The United Nations Security Council meets to discuss the issue of Israeli settlement activities in the occupied Palestinian territory at UN headquarters in New York City, New York, US, February 20, 2023. (Reuters)
The United Nations Security Council meets to discuss the issue of Israeli settlement activities in the occupied Palestinian territory at UN headquarters in New York City, New York, US, February 20, 2023. (Reuters)

The UN Security Council unanimously approved a watered-down statement strongly opposing Israel’s continued construction and expansion of settlements Monday. The vote came after high-stakes negotiations by the Biden administration succeeded in derailing a legally binding resolution that would have demanded a halt to Israeli settlement activity.

The Palestinian-backed draft resolution was the subject of frantic talks by senior Biden administration officials including Secretary of States Antony Blinken with Palestinian, Israeli and United Arab Emirates leaders. Those discussions culminated in a deal Sunday to forego it in favor of a weaker presidential statement that is not legally binding, according to multiple diplomats familiar with the situation.

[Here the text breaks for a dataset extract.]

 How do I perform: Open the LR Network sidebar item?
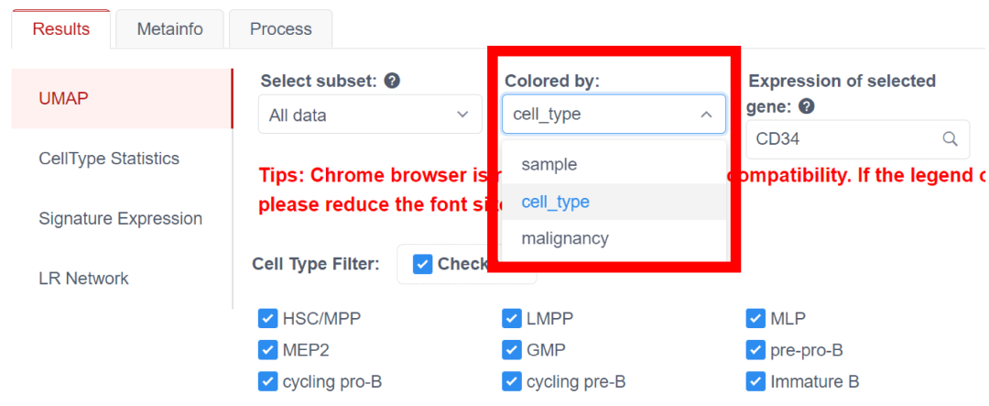point(83,279)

The deal averted a potential diplomatic crisis, with the US almost certainly vetoing the resolution, which would have angered Palestinian supporters at a time when the US and its Western allies are trying to gain international support against Russia for its war with Ukraine. The war marked its one-year anniversary of President Vladimir Putin's invasion this week.

To avoid a vote on the draft resolution, the diplomats said the US managed to convince both Israel and the Palestinians to agree in principle to a six-month freeze in any unilateral action they might take.

On the Israeli side, that would mean a commitment to not expanding settlements until at least August, according to the diplomats. On Monday, the office of Israeli Prime Minister Benjamin Netanyahu said Israel would not greenlight any new wildcat settlements in the West Bank beyond nine outposts that it approved retroactively earlier this month.

On the Palestinian side, the diplomats said it would mean a commitment until August not to pursue action against Israel at the UN and other international bodies such as the World Court, the International Criminal Court and the UN Human Rights Council.

The Palestinian push for a resolution came as Israel’s new right-wing government has reaffirmed its commitment to construct new settlements in the West Bank and expand its authority on land the Palestinians seek for a future state.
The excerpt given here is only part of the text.